#### TRAVAIL À FAIRE
Recopiez telles quelles les lignes des données, en commençant à la ligne qui contient « You are a GUI » et en terminant à la fin des données, ces deux limites comprises. Laissez les images de côté dans votre réponse.

------------------------------------------------------------

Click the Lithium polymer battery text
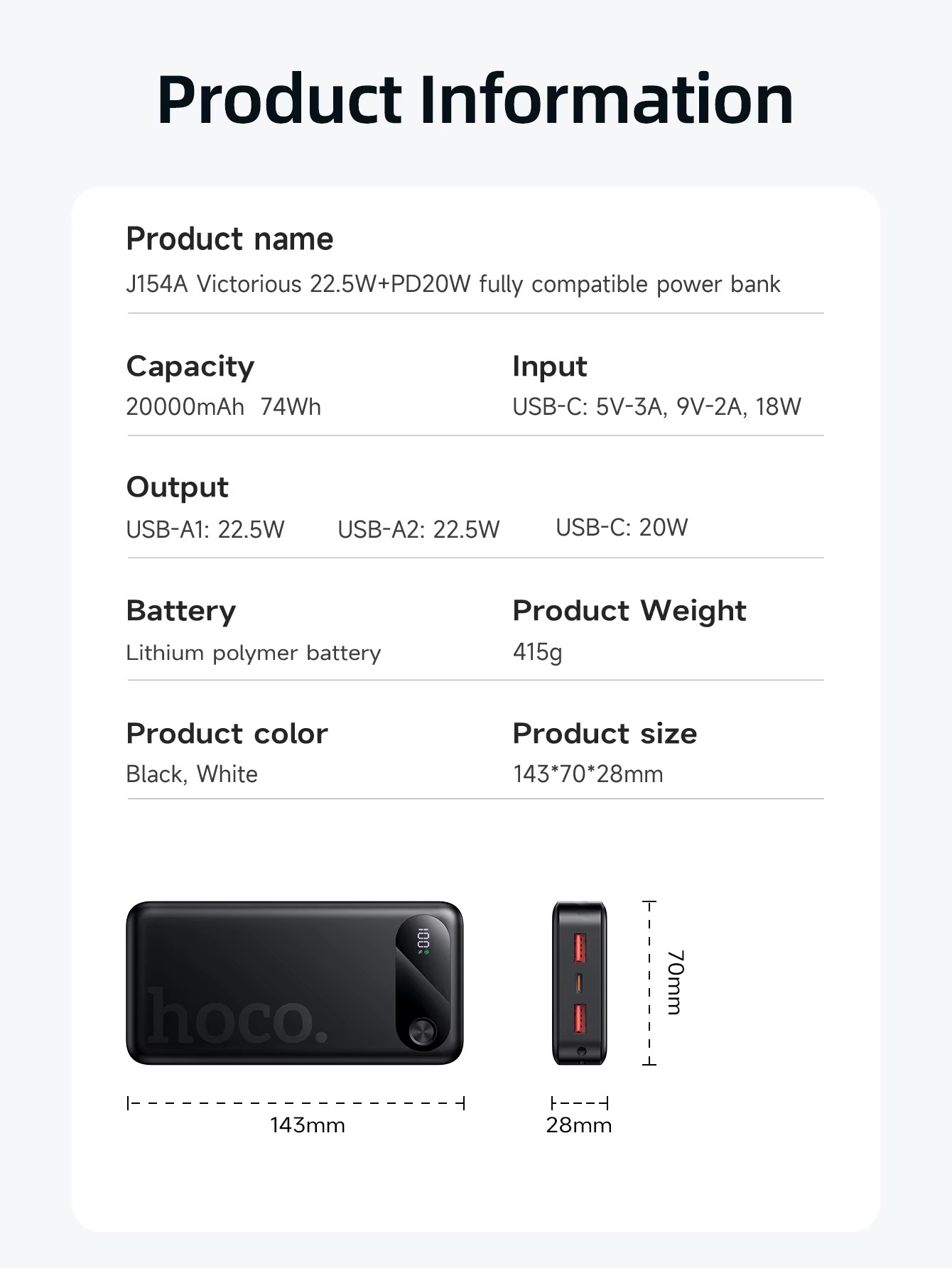 coord(253,653)
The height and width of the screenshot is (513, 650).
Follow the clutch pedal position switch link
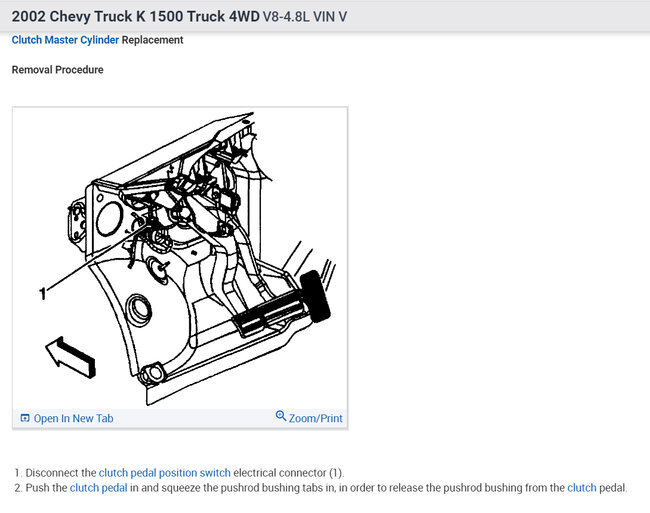coord(165,473)
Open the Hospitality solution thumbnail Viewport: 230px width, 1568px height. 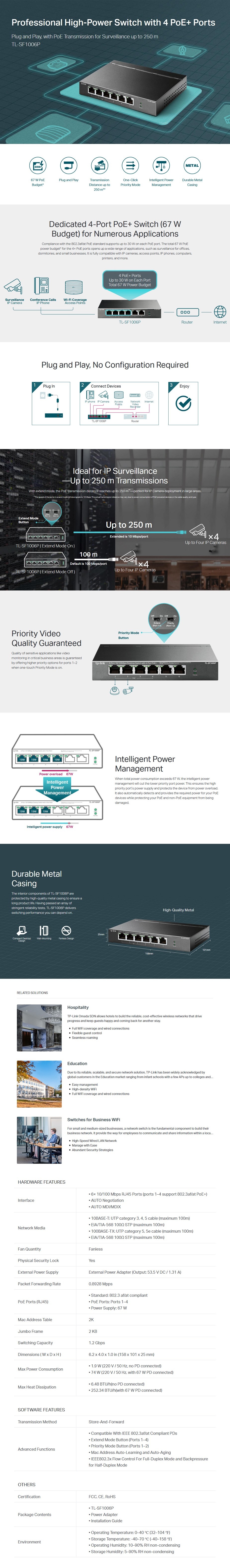tap(39, 1028)
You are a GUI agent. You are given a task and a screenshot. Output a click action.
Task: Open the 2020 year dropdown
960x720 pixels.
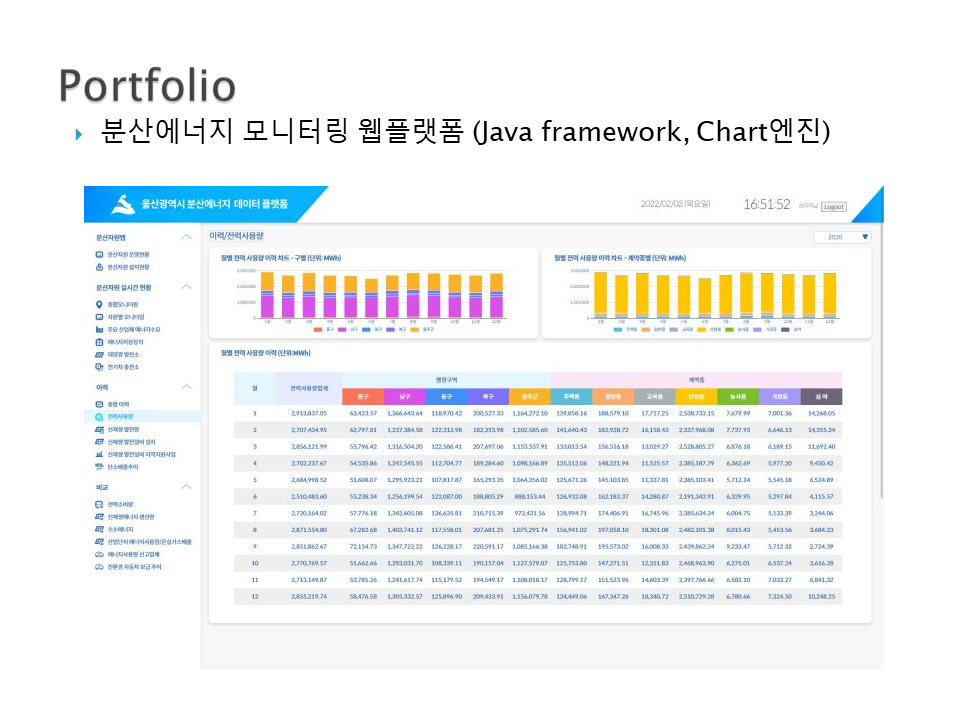[x=842, y=237]
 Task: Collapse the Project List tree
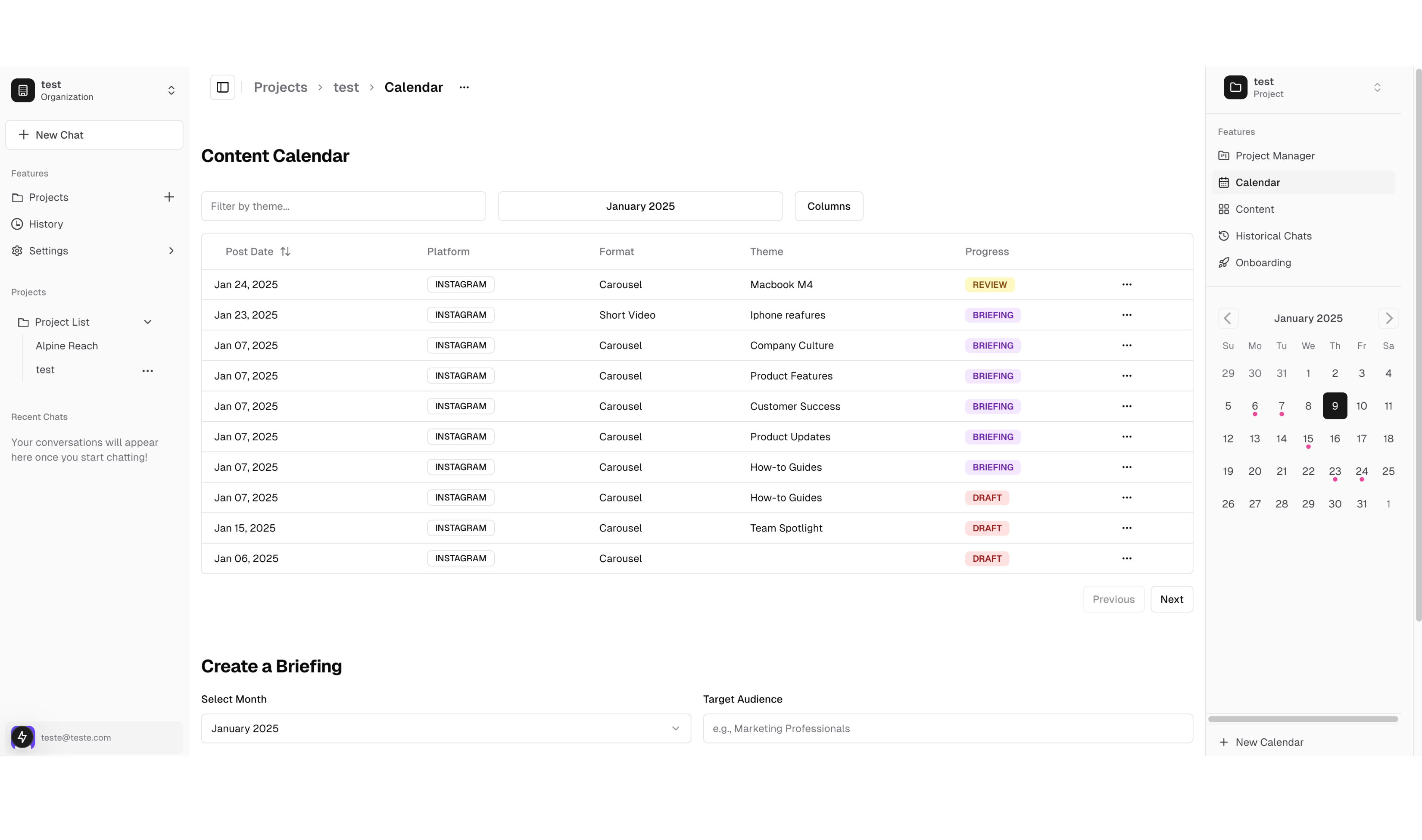(147, 322)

------------------------------------------------------------

#### SOLUTION
You are a GUI agent. You are given a task and a screenshot. Output a click action.
Task: Open the 2020 year dropdown
960x720 pixels.
[x=842, y=237]
 Task: Collapse the Project List tree
(147, 322)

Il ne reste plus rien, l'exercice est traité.